SUPPLIED RECORDS:
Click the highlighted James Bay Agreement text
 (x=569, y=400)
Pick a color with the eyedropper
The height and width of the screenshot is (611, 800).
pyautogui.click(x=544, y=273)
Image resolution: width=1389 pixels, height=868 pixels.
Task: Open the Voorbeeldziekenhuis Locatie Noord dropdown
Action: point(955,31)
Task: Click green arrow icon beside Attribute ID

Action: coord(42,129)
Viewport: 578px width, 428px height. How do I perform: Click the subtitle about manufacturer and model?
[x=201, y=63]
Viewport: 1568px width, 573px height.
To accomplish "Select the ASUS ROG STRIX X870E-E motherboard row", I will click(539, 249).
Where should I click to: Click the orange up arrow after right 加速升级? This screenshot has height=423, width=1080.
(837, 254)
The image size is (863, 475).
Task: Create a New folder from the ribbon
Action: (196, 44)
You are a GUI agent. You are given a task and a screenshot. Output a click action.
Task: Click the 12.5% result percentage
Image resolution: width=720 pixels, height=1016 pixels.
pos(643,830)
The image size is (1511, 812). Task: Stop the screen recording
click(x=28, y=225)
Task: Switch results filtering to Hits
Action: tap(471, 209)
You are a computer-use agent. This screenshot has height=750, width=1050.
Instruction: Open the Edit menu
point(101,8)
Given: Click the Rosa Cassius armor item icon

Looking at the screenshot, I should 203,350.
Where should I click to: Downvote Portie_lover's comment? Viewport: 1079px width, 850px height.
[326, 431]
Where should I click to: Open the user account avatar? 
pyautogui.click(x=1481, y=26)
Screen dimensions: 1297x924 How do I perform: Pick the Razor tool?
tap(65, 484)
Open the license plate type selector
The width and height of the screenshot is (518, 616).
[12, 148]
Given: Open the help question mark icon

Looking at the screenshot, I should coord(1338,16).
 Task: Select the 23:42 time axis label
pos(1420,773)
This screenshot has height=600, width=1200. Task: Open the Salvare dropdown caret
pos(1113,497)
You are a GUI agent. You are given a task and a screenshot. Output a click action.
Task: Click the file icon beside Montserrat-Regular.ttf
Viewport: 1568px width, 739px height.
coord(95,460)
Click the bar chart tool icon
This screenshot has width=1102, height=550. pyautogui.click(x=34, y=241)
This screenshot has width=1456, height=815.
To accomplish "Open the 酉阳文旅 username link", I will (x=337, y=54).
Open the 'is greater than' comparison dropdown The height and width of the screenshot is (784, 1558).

WHAT TO PRODUCE:
Please return each line of the data above in which the word "will" occurs.

REPLY TO THE TASK:
To accomplish "Select the ASUS ROG STRIX X870E-E motherboard row", I will click(539, 249).
To accomplish "Open the 酉阳文旅 username link", I will (x=337, y=54).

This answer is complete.